TASK PROMPT: If a line in the data below contains "height", copy it.
**** THE DATA
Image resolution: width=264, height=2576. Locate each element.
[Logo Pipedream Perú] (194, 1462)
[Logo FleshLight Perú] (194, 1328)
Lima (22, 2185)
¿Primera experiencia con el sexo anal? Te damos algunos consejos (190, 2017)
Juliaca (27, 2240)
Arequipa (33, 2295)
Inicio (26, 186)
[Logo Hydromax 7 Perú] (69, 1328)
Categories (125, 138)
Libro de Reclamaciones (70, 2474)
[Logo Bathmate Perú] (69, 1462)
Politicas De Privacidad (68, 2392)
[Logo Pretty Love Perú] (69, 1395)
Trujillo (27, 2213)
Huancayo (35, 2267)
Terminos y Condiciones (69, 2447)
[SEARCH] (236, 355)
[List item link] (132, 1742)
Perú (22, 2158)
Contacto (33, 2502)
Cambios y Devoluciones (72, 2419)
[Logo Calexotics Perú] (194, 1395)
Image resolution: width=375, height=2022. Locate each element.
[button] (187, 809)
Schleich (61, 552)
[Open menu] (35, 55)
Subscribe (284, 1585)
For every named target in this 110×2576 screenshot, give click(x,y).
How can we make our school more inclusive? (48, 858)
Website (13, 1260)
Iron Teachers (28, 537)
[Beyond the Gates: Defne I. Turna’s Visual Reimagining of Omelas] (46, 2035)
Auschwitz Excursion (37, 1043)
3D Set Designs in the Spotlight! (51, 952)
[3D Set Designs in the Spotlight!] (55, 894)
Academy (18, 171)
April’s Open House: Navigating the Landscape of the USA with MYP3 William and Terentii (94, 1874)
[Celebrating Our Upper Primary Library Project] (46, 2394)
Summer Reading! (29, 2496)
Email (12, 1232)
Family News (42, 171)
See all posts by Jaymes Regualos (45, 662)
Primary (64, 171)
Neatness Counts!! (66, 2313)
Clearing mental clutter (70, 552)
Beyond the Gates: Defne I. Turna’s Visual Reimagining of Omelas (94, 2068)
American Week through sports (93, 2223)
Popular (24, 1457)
********
RESULT OF THE EXERCISE:
Image resolution: width=264, height=2576. Locate each element.
Image resolution: width=375, height=2022. Locate each element.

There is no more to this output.